• _SOURCE MATERIAL_
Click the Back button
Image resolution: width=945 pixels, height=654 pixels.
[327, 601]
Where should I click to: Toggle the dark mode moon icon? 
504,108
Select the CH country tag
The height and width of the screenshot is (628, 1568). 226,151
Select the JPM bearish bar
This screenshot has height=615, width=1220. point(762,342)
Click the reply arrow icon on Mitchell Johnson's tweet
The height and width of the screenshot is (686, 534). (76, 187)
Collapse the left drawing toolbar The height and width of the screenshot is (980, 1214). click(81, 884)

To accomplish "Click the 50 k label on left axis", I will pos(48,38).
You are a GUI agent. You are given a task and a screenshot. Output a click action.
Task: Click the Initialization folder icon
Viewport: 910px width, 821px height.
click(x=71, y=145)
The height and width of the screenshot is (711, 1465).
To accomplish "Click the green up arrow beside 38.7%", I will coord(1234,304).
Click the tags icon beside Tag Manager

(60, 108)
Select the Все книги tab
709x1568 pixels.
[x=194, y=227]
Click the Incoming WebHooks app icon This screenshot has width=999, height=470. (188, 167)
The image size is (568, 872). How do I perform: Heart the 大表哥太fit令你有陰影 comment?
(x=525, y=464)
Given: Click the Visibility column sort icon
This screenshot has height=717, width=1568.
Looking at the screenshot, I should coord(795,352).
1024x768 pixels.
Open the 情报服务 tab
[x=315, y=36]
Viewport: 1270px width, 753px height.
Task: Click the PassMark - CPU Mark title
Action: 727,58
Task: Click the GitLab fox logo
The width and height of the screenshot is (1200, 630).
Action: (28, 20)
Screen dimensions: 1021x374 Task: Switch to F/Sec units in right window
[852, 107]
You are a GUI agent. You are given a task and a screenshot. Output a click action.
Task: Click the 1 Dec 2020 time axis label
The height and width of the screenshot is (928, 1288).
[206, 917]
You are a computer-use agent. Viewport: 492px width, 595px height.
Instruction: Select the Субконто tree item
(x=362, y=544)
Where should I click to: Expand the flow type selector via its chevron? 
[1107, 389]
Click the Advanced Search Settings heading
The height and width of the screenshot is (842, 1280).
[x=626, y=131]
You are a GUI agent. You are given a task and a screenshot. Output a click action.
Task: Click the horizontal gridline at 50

• _REQUIREMENT_
All of the lines above are to be restated word for word.

• _RESPONSE TO THE EXERCISE_
Click the Back button
Image resolution: width=945 pixels, height=654 pixels.
[327, 601]
Where should I click to: Toggle the dark mode moon icon? 
504,108
Select the CH country tag
The height and width of the screenshot is (628, 1568). 226,151
Select the JPM bearish bar
This screenshot has height=615, width=1220. point(762,342)
Click the reply arrow icon on Mitchell Johnson's tweet
The height and width of the screenshot is (686, 534). (76, 187)
Collapse the left drawing toolbar The height and width of the screenshot is (980, 1214). click(81, 884)

To accomplish "Click the 50 k label on left axis", I will pos(48,38).
You are a GUI agent. You are given a task and a screenshot. Output a click action.
Task: Click the Initialization folder icon
Viewport: 910px width, 821px height.
click(x=71, y=145)
The height and width of the screenshot is (711, 1465).
To accomplish "Click the green up arrow beside 38.7%", I will coord(1234,304).
Click the tags icon beside Tag Manager

(60, 108)
Select the Все книги tab
709x1568 pixels.
[x=194, y=227]
Click the Incoming WebHooks app icon This screenshot has width=999, height=470. (188, 167)
The image size is (568, 872). How do I perform: Heart the 大表哥太fit令你有陰影 comment?
(x=525, y=464)
Given: Click the Visibility column sort icon
This screenshot has height=717, width=1568.
Looking at the screenshot, I should coord(795,352).
1024x768 pixels.
Open the 情报服务 tab
[x=315, y=36]
Viewport: 1270px width, 753px height.
Task: Click the PassMark - CPU Mark title
Action: 727,58
Task: Click the GitLab fox logo
The width and height of the screenshot is (1200, 630).
Action: (28, 20)
Screen dimensions: 1021x374 Task: Switch to F/Sec units in right window
[852, 107]
You are a GUI agent. You are given a task and a screenshot. Output a click action.
Task: Click the 1 Dec 2020 time axis label
The height and width of the screenshot is (928, 1288).
[206, 917]
You are a computer-use agent. Viewport: 492px width, 595px height.
Instruction: Select the Субконто tree item
(x=362, y=544)
Where should I click to: Expand the flow type selector via its chevron? 
[1107, 389]
Click the Advanced Search Settings heading
The height and width of the screenshot is (842, 1280).
[x=626, y=131]
You are a GUI agent. You are given a task and a screenshot. Output a click action.
Task: Click the horizontal gridline at 50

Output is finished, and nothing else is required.